Performance Characteristics

QDD is a decision-diagram-based quantum circuit simulator. Its performance is best when the simulated state and operators have enough repeated structure for the decision diagram to share nodes. It can be slower when the circuit quickly creates many distinct amplitudes or many distinct edge weights, because the decision diagram then loses sharing and approaches the cost of an explicit state-vector representation with additional bookkeeping overhead.

This page gives practical guidance for choosing workloads where QDD is likely to work well.

When QDD Tends To Be Fast

QDD is well suited to circuits whose state evolution remains compact as a decision diagram:

Grover-style search circuits with repeated oracle and diffusion blocks.
Shor-style arithmetic circuits made from reversible modular arithmetic, controlled operations, and repeated structured subcircuits.
Circuits with many Clifford, permutation, controlled-NOT, Toffoli, and other operations that preserve regular structure.
Problems where a large Hilbert space is explored, but the amplitudes still fall into repeated patterns.

Grover and Shor circuits often have these properties. They may use many qubits and many gates, but the circuit structure is highly regular, and intermediate states often contain repeated subgraphs that a decision diagram can represent compactly.

When QDD Can Be Slow

QDD is less favorable for circuits that create many unrelated amplitudes:

VQE circuits with hardware-efficient ansatze such as EfficientSU2 or RealAmplitudes at large depth.
Circuits with many independent small-angle rotations.
Random or problem-instance-specific parameterized circuits with little repeated structure.
Optimization loops that evaluate thousands of slightly different parameter points.

In these cases, each parameter value can introduce distinct edge weights. When those weights are all different, the decision diagram cannot merge as many nodes. A state-vector simulator may then be faster because it performs dense linear algebra directly without maintaining the decision-diagram structure.

This does not mean VQE is unsupported. QDD can run VQE-style circuits, but it is usually not the workload where QDD has the strongest advantage.

Example: Grover With Qiskit’s Grover Class

The examples in this section use optional Qiskit ecosystem packages such as qiskit-algorithms and qiskit-nature in addition to QDD.

Qiskit Algorithms provides Grover and AmplificationProblem, so you do not need to write the Grover iterator by hand.

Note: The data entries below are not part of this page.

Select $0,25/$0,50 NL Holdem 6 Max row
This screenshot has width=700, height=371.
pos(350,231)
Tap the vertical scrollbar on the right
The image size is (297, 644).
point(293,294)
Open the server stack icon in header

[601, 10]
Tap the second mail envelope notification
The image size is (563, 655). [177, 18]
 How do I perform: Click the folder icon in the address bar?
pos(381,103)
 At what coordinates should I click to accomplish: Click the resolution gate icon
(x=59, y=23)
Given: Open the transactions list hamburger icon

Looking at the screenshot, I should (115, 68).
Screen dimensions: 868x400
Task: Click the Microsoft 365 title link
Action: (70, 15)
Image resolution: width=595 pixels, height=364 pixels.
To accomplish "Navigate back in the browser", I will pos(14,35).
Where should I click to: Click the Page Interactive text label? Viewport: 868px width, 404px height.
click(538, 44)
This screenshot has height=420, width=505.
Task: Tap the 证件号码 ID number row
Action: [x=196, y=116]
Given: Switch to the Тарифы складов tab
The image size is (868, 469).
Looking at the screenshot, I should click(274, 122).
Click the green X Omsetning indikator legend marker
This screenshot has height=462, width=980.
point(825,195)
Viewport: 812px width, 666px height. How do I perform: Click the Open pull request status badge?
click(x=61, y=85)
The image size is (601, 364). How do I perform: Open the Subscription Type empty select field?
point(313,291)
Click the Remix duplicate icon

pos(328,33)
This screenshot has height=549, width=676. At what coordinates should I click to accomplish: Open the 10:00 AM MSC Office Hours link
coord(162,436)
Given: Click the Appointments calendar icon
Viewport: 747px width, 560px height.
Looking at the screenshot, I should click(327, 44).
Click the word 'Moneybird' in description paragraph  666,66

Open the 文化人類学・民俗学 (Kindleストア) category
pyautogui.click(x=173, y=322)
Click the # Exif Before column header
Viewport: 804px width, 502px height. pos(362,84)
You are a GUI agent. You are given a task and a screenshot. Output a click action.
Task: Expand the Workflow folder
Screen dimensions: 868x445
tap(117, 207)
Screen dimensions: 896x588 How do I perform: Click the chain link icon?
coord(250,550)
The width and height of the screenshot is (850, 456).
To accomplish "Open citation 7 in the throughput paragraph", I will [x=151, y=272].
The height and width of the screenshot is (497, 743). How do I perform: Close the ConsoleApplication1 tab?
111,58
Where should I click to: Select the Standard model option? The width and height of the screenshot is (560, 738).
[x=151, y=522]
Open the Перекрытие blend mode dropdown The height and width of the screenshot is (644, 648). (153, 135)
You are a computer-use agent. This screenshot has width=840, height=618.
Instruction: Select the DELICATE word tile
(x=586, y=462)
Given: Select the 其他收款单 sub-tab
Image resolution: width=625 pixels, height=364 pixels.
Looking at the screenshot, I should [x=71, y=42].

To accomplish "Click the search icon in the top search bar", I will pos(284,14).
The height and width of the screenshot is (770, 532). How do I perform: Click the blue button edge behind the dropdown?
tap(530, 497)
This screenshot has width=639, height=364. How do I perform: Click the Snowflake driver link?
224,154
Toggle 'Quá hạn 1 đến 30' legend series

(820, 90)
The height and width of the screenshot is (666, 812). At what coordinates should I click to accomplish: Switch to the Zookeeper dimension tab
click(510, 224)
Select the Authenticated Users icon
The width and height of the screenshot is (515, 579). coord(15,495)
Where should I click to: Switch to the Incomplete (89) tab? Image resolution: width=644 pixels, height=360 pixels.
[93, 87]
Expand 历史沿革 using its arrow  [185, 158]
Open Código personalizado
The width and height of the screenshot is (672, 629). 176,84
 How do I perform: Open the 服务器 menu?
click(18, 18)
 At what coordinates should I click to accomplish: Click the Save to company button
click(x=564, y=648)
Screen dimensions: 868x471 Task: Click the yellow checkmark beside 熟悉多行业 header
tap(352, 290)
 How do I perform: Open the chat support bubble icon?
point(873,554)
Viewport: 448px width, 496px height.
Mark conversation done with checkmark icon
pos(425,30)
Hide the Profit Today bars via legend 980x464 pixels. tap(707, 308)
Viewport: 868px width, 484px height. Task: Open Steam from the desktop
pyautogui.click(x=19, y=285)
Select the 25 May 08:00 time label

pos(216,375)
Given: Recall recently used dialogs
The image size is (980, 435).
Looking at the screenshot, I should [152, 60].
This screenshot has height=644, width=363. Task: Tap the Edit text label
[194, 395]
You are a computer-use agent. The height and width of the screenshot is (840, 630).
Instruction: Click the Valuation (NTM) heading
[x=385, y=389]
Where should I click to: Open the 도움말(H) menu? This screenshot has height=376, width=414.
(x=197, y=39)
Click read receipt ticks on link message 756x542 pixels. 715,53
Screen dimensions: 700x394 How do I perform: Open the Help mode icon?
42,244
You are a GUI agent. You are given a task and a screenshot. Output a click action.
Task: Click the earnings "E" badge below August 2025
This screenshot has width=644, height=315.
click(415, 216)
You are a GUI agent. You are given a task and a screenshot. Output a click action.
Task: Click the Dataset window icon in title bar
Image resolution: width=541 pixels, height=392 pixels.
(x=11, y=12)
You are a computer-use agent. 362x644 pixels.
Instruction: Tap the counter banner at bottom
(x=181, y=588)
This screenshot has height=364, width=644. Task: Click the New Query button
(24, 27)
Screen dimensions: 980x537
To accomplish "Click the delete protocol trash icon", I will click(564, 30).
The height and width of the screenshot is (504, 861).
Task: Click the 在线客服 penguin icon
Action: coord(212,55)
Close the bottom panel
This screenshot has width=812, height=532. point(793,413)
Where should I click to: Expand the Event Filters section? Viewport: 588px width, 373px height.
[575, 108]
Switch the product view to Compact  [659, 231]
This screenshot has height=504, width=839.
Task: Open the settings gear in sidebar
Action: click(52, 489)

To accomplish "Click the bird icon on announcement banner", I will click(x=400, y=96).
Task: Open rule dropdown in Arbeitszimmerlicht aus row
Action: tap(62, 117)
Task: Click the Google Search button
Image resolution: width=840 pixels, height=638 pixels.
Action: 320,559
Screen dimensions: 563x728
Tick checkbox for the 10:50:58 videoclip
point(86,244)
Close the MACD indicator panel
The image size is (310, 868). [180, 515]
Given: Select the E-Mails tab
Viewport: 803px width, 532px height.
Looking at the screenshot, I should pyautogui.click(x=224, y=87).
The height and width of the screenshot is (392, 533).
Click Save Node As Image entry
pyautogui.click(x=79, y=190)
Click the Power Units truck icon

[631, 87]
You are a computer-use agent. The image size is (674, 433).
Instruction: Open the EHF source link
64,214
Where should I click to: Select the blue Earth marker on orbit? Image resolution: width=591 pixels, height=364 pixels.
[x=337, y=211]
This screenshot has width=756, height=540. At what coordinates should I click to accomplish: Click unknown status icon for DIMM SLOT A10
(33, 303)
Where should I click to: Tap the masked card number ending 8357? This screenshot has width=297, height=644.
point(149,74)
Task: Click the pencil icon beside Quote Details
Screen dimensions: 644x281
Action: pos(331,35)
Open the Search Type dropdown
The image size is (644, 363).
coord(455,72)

The example below uses Qiskit’s PhaseOracleGate to turn a 3-SAT instance into a phase oracle, then runs the algorithm with QDD’s Sampler.

from qiskit.circuit.library.phase_oracle import PhaseOracleGate
from qiskit.synthesis.boolean.boolean_expression import BooleanExpression
from qiskit_algorithms import AmplificationProblem, Grover

from qdd.qdd_sampler import Sampler


input_3sat_instance = """
c example DIMACS-CNF 3-SAT
p cnf 3 5
-1 -2 -3 0
1 -2 3 0
1 2 -3 0
1 -2 -3 0
-1 2 3 0
"""

expression = BooleanExpression.from_dimacs(input_3sat_instance).expression
oracle = PhaseOracleGate(expression)
problem = AmplificationProblem(oracle)

grover = Grover(sampler=Sampler())
result = grover.amplify(problem)

print(result.assignment)

This is a favorable pattern for QDD because the algorithm repeatedly applies a structured oracle and diffusion operator. The search space grows with the number of variables, but the circuit can still contain repeated subgraphs that a decision diagram can share.

The same example can use MPI by constructing the sampler with backend options and launching the script with mpirun:

grover = Grover(sampler=Sampler(backend_options={"use_mpi": True}))

mpirun -n 4 python grover_3sat.py

This example follows the public Qiskit Algorithms Grover and 3-SAT examples.

Example: Shor From IBM Quantum’s Tutorial

Shor’s algorithm is another good match for a decision diagram simulator because its core is order finding through reversible modular arithmetic. The circuit is not necessarily small, but it is made from repeated arithmetic blocks, controlled modular multiplication, and an inverse QFT.

Unlike Grover and VQE, Qiskit documents Shor as a tutorial circuit rather than as a single main algorithm API class. For a generally available reference implementation, use IBM Quantum’s “Shor’s algorithm” tutorial. It constructs the order-finding circuit for N = 15 and a = 2 using Qiskit’s standard QFT and UnitaryGate building blocks, then runs the circuit with a Sampler and classically post-processes the measured phase.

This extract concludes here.